/lint

Docker-packaged linting tools with sensible defaults.

Primary LanguageShell

linter

Docker-packaged linting tools with sensible defaults.

Available linters

The following linters are available:

Each tool is configured with sensible defaults adopted at Divio, except ruff which requires a manual setup (see Ruff configuration).

Usage

Using it with bash

Use the following:

alias lint="docker run --rm -it --env-file=.lint -v $(pwd):/app divio/lint /bin/lint"

# Normal
lint
# Only check, do not fix
lint --check
# Apply unsafe fixes (python/ruff only)
make lint --unsafe-fixes
# Only run hadolint
make --run=docker

For an example of .lint file, see Environment variables.

Using it with make

lint:
	docker run -it --rm --env-file=.lint -v $(PWD):/app divio/lint /bin/lint ${ARGS}
# Normal
make lint
# Only check, do not fix
make lint ARGS=--check
# Apply unsafe fixes (python/ruff only)
make lint ARGS="--unsafe-fixes"
# Only run hadolint
make lint ARGS="--run=docker"

For an example of .lint file, see Environment variables.

Running from a pre-commit hook

If the container is invoked with --staged, it will only run on files that are staged for commit. This implies --check because it needs to operate on temporary copies of the affected files since the working tree might contain further changes not staged for commit. This is a faster version suitable for running from a pre-commit hook.

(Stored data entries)
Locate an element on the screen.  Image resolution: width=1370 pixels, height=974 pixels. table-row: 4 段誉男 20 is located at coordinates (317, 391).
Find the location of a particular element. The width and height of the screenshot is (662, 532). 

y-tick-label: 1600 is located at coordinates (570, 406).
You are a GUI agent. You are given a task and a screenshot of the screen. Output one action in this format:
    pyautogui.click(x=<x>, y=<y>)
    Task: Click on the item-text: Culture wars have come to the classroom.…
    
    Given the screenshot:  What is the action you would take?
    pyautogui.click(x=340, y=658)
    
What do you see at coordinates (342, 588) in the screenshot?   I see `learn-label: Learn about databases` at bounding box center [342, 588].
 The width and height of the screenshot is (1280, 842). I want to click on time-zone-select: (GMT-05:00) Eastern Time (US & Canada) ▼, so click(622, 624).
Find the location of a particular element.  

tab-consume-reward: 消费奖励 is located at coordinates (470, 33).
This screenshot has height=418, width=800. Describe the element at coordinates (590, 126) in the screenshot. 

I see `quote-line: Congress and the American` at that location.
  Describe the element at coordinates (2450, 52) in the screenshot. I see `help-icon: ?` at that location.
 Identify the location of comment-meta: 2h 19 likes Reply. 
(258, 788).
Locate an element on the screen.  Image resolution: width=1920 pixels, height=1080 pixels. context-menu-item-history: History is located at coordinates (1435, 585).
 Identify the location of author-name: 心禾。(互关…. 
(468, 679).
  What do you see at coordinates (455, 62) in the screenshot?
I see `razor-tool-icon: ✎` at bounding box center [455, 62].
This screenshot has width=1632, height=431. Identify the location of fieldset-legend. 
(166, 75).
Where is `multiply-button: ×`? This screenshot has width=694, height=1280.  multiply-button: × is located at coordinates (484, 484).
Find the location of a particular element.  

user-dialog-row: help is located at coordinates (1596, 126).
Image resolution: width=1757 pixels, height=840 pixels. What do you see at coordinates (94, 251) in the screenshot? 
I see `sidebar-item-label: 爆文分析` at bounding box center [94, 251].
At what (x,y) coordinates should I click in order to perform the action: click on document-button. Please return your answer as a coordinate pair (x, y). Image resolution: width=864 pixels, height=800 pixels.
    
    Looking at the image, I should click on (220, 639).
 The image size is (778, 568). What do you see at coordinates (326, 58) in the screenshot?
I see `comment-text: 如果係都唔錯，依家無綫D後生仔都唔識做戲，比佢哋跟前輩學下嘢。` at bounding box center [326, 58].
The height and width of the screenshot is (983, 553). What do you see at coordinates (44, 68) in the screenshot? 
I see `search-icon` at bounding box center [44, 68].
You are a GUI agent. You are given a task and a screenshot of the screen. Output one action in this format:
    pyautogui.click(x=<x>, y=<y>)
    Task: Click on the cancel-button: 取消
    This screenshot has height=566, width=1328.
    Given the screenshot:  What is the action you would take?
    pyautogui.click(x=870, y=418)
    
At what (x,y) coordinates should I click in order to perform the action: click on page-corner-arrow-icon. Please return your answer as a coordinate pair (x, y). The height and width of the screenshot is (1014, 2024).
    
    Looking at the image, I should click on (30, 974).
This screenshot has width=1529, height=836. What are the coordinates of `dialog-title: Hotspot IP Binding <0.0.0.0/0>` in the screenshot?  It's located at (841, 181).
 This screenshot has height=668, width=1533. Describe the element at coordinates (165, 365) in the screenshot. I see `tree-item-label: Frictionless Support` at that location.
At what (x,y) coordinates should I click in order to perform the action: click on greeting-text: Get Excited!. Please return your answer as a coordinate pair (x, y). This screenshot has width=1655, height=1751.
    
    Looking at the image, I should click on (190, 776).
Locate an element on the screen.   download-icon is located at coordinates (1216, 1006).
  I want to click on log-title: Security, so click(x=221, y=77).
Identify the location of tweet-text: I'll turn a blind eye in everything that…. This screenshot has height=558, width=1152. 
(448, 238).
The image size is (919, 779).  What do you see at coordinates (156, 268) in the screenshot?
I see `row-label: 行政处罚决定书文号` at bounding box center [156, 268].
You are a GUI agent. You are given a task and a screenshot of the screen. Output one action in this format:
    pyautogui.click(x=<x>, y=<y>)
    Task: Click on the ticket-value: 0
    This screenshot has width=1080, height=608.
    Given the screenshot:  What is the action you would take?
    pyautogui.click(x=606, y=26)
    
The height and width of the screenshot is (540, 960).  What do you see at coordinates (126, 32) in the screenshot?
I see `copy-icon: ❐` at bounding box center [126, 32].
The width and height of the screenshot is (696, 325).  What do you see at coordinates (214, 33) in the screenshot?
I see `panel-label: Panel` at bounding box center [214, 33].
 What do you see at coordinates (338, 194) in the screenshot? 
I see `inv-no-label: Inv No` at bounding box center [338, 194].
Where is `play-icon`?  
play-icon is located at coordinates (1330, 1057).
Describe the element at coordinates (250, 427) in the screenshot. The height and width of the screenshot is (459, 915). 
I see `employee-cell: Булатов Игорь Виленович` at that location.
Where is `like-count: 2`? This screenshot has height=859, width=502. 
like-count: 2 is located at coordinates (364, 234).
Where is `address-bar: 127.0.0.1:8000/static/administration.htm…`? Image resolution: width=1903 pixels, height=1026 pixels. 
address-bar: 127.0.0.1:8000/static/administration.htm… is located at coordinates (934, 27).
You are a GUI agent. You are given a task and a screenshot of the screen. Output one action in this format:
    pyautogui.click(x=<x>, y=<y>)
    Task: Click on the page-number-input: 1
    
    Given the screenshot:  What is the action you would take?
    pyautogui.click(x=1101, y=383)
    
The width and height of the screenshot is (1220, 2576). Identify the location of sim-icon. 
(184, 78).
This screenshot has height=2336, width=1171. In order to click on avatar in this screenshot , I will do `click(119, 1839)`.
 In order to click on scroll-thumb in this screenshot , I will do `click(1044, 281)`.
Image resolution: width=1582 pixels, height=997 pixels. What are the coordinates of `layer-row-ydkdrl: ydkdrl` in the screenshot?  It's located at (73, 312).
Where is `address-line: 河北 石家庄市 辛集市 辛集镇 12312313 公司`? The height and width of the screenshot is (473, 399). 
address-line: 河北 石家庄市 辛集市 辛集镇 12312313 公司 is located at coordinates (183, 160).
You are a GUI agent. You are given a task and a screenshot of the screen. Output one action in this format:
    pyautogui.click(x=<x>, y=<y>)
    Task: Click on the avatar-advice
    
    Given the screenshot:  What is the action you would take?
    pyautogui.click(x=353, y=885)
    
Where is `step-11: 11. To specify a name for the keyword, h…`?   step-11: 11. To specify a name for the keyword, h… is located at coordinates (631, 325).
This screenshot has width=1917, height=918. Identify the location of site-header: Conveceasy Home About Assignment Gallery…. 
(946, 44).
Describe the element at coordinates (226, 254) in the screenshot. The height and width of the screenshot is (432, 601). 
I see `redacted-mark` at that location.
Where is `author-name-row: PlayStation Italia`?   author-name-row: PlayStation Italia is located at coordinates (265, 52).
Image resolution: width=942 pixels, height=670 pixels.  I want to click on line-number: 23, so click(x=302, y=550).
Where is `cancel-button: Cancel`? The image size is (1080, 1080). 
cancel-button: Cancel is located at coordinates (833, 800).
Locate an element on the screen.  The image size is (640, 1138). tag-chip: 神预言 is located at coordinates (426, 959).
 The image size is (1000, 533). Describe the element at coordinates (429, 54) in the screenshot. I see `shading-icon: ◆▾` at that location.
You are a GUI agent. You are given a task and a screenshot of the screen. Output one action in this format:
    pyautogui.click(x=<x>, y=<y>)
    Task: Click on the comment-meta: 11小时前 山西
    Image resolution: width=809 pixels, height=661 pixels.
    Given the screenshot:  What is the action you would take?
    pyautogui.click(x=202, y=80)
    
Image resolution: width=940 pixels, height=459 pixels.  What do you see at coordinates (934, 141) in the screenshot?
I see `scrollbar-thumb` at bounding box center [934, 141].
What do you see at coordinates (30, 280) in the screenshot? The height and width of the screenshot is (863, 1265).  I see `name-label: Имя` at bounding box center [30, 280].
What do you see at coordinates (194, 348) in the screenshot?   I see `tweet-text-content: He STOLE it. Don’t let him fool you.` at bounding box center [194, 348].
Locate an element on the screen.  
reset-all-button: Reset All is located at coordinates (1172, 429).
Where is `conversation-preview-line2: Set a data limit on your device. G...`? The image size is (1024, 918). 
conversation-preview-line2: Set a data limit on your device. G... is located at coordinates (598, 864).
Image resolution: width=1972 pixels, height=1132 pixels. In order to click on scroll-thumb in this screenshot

◆ REQUIREMENT A:
Copy out the part of the Docker linting README that opens with the words containing "The following linters" and closes with "(see Ruff configuration).".
◆ REQUIREMENT B:
In the Docker linting README, which tool needs a manual setup instead of the sensible defaults?
The material above is separate from the Docker linting README.

◆ YOUR SOLUTION A:
The following linters are available:

Each tool is configured with sensible defaults adopted at Divio, except ruff which requires a manual setup (see Ruff configuration).

◆ YOUR SOLUTION B:
Ruff